━━━━━ RECORDS SUPPLIED ━━━━━
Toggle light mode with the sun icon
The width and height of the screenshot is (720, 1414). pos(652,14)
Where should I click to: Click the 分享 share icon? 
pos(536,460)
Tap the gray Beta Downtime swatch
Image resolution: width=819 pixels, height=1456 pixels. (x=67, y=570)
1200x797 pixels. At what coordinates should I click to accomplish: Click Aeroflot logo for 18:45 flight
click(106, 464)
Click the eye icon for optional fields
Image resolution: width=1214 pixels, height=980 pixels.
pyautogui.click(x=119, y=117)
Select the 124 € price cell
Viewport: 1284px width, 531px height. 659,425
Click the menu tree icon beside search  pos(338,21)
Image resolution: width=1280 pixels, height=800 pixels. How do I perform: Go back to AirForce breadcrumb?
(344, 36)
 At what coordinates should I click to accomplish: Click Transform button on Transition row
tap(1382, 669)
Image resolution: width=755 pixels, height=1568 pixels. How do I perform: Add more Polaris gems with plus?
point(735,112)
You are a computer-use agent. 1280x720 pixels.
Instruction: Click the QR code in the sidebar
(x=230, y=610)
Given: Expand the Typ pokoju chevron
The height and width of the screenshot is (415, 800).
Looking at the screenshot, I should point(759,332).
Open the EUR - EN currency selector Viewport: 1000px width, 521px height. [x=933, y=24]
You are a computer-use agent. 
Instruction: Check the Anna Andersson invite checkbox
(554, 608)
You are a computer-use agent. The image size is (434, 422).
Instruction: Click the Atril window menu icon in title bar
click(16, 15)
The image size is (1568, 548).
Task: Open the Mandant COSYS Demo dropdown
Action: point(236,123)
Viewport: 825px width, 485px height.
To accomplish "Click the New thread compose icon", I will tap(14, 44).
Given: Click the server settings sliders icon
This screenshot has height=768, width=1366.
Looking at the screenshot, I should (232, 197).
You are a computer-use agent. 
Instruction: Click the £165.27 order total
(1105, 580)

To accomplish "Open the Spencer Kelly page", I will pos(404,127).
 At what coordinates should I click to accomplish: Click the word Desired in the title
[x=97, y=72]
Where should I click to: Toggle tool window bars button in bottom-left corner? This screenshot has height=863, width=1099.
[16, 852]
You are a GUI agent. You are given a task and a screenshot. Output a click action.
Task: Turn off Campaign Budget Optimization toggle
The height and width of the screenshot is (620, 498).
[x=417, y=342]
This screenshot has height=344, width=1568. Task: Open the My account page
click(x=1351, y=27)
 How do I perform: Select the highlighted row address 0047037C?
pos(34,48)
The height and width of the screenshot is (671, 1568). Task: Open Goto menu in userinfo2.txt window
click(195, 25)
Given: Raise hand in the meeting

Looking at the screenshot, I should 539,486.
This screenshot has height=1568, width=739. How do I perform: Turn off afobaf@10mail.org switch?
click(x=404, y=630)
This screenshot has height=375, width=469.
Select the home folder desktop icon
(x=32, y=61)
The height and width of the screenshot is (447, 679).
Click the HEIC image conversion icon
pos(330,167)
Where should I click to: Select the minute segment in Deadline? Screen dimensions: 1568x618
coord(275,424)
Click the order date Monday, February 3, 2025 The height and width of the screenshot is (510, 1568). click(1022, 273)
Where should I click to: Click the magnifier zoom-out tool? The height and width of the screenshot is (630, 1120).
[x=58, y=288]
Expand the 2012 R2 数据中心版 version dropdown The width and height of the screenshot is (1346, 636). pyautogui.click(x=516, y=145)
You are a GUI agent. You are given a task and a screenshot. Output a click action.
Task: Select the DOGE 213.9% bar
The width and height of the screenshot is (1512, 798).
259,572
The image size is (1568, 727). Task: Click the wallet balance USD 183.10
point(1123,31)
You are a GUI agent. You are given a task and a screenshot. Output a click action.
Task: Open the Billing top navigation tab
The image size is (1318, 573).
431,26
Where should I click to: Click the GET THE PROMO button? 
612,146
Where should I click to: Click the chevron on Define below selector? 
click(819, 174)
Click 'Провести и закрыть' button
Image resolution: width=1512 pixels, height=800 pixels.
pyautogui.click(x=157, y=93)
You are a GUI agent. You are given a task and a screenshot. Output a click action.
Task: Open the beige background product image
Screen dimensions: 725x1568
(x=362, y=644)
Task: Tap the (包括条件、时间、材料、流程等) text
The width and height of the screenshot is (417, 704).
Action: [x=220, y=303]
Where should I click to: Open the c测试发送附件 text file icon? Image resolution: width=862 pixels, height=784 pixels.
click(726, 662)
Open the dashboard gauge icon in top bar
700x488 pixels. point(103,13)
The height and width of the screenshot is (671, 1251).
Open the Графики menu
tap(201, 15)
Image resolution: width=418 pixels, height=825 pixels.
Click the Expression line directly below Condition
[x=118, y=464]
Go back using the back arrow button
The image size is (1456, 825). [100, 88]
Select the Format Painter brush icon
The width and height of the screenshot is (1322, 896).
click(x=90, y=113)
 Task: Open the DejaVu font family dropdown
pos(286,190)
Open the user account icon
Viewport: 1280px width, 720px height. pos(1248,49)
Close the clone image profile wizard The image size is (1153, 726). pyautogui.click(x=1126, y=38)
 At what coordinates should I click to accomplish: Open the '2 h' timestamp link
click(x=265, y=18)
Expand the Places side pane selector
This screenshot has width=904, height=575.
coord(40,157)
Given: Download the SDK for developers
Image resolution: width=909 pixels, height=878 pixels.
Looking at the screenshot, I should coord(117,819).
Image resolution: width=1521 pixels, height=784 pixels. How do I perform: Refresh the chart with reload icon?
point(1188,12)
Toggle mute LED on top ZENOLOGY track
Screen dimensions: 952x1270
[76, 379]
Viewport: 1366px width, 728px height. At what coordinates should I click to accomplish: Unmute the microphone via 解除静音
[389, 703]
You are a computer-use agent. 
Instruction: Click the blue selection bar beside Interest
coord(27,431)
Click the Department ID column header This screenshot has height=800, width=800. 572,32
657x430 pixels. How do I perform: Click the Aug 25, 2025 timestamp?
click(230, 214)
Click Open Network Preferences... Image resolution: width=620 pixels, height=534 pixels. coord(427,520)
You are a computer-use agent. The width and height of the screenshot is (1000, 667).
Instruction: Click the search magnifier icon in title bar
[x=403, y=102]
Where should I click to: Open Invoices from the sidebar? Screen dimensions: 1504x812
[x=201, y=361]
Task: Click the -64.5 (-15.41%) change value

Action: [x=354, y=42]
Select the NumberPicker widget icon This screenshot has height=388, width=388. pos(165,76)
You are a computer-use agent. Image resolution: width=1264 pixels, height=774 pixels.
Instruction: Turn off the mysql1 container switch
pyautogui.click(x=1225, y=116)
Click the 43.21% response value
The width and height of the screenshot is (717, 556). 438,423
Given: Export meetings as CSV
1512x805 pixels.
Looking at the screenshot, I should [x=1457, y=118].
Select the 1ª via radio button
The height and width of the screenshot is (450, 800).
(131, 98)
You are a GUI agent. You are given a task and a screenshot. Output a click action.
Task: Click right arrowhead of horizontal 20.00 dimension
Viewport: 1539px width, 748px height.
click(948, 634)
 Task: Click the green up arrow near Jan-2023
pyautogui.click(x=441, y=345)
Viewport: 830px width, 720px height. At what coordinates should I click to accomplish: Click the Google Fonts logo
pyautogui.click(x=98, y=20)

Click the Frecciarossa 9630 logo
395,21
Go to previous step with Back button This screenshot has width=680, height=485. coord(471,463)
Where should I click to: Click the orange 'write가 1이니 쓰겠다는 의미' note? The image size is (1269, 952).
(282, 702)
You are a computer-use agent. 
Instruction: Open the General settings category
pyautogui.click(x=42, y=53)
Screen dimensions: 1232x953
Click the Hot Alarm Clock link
━━━━━
> _EXERCISE_:
Count each line above where the word "will" appears, and answer with nothing except that count.

> _REPLY TO THE EXERCISE_:
2